The summit will still be held in Atlanta, Georgia, but at the Carter Center instead of the CDC. It will be a one-day conference on February 16, 2017. Al Gore will still be one of two keynote speakers, said Dr. Georges Benjamin, executive director of the American Public Health Association.
Dr. Benjamin, the other keynote speaker said, “It’s going to be on climate and health and in many ways, it’s going to be a very different meeting,” reports ABC News.
The American Public Health Association, Climate Reality Project, Harvard Global Health Institute, and the University of Washington Center for Health and the Global Environment are hosting the meeting that is supported by the Turner Foundation, media giant Ted Turner’s environmentally focused foundation.
Event organizers say the “condensed version” of the meeting will preserve the intent and focus of the CDC version and will be a substantive working session.
“The evidence is clear that climate change is a major threat facing the public’s health,” said Dr. Ashish Jha, director of the Harvard Global Health Institute, according to E&E News. “Openly discussing these scientific issues will help us prepare for this looming challenge and better protect the American people.”

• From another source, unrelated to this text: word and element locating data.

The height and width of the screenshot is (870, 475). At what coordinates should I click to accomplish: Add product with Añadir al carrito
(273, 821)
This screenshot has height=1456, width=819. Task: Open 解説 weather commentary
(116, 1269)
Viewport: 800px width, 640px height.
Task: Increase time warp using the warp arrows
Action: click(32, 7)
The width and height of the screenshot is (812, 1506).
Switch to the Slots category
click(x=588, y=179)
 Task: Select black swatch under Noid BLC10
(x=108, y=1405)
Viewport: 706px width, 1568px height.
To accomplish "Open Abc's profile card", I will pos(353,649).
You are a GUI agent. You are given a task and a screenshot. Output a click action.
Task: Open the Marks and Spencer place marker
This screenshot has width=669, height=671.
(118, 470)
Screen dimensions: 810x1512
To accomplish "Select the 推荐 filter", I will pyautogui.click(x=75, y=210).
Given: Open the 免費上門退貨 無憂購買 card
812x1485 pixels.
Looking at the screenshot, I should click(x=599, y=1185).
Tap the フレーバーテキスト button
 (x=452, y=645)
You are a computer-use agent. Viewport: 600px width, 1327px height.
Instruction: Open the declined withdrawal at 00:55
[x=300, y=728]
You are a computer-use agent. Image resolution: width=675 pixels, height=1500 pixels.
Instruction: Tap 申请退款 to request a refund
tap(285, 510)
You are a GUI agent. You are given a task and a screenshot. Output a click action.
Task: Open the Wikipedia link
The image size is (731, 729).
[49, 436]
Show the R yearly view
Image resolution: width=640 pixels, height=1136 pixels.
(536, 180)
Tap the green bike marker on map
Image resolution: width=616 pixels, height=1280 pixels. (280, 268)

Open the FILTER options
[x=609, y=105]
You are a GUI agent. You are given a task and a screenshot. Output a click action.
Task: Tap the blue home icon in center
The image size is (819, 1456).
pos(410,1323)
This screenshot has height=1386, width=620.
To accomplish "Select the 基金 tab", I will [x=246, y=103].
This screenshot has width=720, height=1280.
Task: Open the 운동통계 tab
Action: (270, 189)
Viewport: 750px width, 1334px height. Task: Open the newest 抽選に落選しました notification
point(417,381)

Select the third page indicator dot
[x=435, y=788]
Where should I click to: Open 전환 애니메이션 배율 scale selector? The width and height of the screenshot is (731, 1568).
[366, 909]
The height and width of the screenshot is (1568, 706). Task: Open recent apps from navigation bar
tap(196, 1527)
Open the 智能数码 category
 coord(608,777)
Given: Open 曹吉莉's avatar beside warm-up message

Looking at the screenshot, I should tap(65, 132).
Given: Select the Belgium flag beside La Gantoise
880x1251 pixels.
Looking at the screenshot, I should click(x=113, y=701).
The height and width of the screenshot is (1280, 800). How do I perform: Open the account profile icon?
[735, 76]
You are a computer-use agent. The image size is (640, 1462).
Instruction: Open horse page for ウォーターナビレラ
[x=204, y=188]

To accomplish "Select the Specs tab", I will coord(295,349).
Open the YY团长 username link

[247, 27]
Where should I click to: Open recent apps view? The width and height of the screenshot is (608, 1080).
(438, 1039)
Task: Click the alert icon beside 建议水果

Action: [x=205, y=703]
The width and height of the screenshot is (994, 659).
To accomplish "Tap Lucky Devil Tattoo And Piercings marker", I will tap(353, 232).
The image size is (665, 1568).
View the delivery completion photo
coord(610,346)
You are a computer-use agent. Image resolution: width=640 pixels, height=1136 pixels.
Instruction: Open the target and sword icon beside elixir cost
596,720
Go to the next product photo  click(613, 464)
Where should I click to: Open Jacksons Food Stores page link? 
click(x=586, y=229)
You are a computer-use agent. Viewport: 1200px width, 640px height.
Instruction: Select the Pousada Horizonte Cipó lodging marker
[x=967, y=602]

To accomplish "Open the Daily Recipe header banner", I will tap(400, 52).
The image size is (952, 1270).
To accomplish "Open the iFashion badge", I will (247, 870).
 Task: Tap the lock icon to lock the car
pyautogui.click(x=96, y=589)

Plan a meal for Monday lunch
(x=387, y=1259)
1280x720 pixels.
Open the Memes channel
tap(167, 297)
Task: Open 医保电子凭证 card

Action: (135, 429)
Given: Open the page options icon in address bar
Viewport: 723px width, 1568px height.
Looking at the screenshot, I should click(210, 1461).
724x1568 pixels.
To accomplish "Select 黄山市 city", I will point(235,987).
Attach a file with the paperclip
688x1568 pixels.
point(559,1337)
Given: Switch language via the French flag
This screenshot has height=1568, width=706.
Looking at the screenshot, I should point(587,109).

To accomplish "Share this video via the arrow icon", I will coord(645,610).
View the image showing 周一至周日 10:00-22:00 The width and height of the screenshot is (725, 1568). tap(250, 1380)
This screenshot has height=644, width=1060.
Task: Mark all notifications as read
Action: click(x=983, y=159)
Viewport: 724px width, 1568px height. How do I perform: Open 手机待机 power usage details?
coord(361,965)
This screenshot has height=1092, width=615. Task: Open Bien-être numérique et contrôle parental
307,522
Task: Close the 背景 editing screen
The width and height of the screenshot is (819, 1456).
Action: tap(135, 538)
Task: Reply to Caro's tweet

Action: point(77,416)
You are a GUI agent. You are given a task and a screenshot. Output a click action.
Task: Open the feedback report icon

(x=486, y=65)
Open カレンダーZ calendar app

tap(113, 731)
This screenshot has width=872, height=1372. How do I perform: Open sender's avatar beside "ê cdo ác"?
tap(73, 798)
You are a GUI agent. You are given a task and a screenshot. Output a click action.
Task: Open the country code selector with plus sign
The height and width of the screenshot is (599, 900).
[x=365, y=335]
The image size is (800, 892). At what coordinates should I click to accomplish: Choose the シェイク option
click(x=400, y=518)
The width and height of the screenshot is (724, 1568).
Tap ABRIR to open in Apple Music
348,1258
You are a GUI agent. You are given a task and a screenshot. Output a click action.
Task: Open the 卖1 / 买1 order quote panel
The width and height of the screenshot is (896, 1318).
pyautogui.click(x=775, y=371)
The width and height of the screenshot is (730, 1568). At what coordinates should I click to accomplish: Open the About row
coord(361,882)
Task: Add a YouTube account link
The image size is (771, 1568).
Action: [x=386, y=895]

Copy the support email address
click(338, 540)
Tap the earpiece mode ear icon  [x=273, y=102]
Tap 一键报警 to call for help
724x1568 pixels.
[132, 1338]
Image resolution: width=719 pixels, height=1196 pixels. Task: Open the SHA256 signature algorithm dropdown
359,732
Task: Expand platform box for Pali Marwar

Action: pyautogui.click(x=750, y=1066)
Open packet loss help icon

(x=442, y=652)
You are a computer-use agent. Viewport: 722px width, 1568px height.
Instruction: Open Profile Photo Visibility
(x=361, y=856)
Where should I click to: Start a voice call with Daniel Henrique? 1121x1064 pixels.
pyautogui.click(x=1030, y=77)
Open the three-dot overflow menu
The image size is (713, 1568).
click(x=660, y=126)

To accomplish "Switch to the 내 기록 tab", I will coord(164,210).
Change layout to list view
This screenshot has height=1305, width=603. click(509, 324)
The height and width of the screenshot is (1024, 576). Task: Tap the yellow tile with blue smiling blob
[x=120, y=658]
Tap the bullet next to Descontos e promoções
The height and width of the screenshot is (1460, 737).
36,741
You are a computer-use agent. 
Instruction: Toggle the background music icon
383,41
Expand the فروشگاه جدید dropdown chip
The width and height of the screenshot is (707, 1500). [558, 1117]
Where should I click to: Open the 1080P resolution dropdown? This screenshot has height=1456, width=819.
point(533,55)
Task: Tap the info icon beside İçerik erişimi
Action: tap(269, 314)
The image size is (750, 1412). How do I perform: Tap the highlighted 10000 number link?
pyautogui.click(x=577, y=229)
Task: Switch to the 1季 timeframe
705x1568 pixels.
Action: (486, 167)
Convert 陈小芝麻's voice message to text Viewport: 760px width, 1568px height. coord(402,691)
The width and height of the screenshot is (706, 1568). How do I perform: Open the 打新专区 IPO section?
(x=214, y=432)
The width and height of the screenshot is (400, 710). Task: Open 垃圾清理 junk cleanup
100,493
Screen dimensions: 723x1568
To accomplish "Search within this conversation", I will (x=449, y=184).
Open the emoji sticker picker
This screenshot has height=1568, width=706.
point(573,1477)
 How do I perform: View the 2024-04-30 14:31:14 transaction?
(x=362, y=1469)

As Digital Journal reported on January 23, the CDC has a long history of backing away from hot political issues. Howard Frumkin, former director of the CDC Center for Environmental Health and a professor of environmental health at the University of Washington’s School of Public Health said, “Sometimes the agency is subject to external political pressure; sometimes the agency self-censors or pre-emptively stays away from certain issues. Climate change has been that issue historically.”